If the ABI might actually require, say, 16- or 64-bit ints instead, depending on the platform and/or compile-time options, you can change the type definition to match (and rename the type to just fooint) — but then you really do need to be careful whenever you cast anything to or from that type, because it might overflow unexpectedly.
If your code has its own structures or file formats that require specific bitlengths, consider defining custom types for those too, exactly as if it was an external ABI. Or you could just use uintNN_t instead, but you'll lose a little bit of self-documentation that way.
For all these types, don't forget to also define the corresponding _MIN and _MAX constants for easy bounds checking. This might sound like a lot of work, but it's really just a couple of lines in a single header file.
Finally, remember to be careful with integer math, especially overflows.
For example, keep in mind that the difference of two n-bit signed integers may not fit in an n-bit int. (It will fit into an n-bit unsigned int, if you know it's non-negative; but remember that you need to cast the inputs to an unsigned type before taking their difference to avoid undefined behavior!)
Similarly, to find the average of two integers (e.g. for a binary search), don't use avg = (lo + hi) / 2, but rather e.g. avg = lo + (hi + 0U - lo) / 2; the former will break if the sum overflows.
You seem to know what you are doing, judging from the linked source code, which I took a glance at.
You said it yourself - using "specific" types makes you have more casts. That's not an optimal route to take anyway. Use int as much as you can, for things that do not mandate a more specialized type.
The beauty of int is that it is abstracted over the types you speak of. It is optimal in all cases where you need not expose the construct to a system unaware of int. It is your own tool for abstracting the platform for your program(s). It may also yield you speed, size and alignment advantage, depending.

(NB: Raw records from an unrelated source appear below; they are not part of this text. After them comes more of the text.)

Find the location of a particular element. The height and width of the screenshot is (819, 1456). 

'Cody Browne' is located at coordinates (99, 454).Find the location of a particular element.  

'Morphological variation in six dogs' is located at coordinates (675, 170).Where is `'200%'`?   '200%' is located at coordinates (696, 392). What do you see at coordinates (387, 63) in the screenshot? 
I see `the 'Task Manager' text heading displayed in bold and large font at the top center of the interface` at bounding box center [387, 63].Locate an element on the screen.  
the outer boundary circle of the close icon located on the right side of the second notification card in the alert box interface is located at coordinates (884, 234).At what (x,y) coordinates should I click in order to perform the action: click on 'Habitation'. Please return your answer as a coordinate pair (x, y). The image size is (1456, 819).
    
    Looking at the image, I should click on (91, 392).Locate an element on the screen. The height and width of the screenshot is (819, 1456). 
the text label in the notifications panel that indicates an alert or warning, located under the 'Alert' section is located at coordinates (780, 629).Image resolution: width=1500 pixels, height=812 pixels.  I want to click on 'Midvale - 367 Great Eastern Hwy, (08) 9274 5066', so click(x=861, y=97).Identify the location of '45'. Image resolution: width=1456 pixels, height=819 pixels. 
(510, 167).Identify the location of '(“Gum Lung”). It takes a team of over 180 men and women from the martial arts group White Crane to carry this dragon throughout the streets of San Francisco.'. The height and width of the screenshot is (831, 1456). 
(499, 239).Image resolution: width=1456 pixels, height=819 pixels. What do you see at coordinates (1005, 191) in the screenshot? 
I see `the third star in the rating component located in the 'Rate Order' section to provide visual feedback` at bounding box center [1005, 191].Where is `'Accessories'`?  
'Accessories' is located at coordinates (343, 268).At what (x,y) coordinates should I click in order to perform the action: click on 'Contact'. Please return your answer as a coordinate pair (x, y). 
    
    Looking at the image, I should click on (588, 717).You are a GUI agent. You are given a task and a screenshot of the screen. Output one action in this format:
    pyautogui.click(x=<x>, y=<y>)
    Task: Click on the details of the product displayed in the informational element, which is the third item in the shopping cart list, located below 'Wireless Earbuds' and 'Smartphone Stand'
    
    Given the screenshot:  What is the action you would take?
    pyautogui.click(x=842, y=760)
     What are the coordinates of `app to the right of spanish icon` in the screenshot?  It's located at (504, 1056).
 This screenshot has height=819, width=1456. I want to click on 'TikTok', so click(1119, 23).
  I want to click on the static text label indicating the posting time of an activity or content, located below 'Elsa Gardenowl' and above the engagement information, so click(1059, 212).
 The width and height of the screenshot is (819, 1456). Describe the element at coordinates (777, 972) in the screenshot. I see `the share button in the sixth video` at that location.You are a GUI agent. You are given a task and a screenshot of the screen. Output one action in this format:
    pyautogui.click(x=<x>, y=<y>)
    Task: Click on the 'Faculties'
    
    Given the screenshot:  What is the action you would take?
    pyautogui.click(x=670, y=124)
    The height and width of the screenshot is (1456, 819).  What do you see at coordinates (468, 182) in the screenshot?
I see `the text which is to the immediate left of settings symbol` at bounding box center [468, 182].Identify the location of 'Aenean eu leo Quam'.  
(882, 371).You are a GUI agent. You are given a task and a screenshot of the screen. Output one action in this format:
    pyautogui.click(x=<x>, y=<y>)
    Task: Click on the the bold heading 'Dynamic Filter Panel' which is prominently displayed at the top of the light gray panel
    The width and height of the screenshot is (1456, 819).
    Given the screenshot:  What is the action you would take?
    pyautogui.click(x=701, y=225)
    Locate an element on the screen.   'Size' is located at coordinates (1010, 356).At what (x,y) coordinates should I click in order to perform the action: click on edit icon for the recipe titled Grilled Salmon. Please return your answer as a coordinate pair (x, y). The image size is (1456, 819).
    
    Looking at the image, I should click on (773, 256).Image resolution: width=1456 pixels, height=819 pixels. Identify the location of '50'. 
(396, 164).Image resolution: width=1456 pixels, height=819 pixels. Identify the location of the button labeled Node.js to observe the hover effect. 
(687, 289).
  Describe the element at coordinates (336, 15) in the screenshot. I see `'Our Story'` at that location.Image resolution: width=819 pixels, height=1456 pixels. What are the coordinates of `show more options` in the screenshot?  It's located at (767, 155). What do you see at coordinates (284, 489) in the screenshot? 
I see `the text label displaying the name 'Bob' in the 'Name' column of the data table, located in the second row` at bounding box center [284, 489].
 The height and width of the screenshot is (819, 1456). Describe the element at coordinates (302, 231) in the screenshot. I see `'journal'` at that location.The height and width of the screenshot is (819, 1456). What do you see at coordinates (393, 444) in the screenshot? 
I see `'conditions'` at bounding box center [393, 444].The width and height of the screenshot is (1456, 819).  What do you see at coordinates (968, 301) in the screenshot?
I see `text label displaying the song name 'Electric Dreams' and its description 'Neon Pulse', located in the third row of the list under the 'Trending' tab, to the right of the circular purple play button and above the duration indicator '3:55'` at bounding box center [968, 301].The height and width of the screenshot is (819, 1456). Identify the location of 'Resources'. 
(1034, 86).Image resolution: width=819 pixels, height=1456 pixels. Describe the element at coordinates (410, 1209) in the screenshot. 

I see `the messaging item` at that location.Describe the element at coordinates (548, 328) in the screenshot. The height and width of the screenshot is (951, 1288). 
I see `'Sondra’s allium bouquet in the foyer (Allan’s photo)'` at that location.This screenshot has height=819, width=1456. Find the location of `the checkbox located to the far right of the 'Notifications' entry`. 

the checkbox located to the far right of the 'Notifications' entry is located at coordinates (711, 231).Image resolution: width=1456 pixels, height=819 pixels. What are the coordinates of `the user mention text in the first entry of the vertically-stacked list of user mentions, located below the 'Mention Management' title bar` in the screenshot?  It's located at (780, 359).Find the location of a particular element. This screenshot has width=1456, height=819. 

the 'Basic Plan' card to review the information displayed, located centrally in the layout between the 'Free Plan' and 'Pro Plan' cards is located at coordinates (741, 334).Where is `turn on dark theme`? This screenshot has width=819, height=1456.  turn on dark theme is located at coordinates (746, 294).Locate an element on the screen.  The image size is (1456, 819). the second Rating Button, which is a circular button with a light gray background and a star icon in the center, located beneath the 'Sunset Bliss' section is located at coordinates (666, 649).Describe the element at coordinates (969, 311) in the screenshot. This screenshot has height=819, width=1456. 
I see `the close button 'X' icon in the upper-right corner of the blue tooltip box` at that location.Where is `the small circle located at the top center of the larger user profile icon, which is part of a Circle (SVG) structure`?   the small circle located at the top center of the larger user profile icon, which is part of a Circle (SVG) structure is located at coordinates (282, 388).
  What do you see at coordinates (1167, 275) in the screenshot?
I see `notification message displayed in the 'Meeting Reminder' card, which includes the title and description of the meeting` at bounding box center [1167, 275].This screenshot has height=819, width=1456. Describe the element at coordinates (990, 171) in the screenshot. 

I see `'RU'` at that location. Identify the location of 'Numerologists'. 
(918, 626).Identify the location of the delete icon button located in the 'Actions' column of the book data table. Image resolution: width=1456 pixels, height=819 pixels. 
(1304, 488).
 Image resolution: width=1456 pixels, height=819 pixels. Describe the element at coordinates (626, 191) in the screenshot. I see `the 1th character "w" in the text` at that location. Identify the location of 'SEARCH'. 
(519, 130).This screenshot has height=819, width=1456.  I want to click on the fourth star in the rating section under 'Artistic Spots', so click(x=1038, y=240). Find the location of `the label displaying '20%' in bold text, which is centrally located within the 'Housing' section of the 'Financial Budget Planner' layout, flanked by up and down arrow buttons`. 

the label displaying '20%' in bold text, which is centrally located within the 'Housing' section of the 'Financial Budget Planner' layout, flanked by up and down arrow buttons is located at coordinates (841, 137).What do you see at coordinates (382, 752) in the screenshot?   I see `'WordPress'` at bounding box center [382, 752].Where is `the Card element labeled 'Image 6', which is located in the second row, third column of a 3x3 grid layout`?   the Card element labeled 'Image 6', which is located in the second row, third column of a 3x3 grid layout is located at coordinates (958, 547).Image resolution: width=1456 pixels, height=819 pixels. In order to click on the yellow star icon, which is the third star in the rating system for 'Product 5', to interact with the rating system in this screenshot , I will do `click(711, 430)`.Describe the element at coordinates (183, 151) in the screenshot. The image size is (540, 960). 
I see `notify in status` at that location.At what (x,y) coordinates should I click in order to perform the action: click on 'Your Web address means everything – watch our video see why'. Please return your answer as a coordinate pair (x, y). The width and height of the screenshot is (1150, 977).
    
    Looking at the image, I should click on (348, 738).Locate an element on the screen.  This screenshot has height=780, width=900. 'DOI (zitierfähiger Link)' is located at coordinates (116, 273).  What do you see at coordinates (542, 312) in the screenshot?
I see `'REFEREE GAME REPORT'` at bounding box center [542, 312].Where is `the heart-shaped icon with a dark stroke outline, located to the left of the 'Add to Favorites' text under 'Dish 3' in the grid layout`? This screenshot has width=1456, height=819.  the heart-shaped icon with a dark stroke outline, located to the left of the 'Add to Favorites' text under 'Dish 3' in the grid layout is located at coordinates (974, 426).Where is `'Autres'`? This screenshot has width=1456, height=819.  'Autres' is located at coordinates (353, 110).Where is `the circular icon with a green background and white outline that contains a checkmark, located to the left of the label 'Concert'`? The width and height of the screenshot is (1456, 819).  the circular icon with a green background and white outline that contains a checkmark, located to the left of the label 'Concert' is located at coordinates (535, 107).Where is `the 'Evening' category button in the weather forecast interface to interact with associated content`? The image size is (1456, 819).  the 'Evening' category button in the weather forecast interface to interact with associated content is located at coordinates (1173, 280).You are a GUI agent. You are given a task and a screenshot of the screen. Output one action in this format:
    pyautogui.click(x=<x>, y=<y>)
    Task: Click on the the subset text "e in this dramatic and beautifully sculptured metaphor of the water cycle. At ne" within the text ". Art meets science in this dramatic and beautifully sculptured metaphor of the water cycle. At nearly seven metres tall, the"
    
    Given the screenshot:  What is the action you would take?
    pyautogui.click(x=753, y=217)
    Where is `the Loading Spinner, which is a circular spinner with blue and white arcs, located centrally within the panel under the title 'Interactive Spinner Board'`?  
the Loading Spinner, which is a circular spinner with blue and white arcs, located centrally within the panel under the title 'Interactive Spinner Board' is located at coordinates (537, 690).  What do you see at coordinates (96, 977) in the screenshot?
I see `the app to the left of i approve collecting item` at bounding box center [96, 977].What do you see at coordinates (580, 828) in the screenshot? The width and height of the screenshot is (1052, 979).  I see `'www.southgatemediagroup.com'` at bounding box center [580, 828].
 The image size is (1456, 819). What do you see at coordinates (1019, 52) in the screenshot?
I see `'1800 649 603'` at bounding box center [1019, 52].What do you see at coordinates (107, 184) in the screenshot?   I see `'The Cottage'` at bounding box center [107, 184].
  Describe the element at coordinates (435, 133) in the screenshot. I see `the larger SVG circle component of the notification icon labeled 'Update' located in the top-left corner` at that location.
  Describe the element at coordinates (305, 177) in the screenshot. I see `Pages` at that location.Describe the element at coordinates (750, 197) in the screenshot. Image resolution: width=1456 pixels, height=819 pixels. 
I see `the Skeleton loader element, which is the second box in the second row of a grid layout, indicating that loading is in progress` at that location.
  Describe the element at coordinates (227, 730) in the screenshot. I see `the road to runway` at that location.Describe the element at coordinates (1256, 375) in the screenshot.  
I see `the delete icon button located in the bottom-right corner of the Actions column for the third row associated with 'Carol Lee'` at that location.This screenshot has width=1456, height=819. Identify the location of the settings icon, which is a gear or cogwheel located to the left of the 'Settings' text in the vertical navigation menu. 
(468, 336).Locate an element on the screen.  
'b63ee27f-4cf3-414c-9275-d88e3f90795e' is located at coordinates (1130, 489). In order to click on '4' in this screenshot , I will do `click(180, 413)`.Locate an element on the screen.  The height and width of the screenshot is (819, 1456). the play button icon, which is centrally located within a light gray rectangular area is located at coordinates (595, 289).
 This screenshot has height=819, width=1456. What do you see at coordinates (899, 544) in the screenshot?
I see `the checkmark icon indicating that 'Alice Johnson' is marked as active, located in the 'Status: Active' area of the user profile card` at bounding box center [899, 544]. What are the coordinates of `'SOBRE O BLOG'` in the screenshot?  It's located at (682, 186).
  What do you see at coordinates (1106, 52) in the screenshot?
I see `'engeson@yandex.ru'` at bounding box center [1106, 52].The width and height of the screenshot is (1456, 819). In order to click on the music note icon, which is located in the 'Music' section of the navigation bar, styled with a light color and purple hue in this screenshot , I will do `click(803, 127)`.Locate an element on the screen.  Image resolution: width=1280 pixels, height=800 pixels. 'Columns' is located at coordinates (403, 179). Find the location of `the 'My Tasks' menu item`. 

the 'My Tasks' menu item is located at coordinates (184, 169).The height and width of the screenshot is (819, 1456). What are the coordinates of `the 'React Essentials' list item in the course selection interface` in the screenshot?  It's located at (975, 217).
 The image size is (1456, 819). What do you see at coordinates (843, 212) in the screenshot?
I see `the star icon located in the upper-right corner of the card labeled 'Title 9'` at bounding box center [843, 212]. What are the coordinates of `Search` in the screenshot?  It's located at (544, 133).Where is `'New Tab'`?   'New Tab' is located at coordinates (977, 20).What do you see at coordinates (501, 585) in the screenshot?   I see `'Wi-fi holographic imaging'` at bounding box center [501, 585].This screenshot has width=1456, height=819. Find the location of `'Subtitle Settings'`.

In all other cases, e.g. where you want to deliberately stay close to machine specifications, int can and sometimes should be abandoned. Typical cases include network protocols where the data goes on the wire, and interoperability facilities - bridges of sorts between C and other languages, kernel assembly routines accessing C structures. But don't forget that sometimes you would want to in fact use int even in these cases, as it follows platforms own "native" or preferred word size, and you might want to rely on that very property.
With platform types like uint32_t, a kernel might want to use these (although it may not have to) in its data structures if these are accessed from both C and assembler, as the latter doesn't typically know what int is supposed to be.
To sum up, use int as much as possible and resort to moving from more abstract types to "machine" types (bytes/octets, words, etc) in any situation which may require so.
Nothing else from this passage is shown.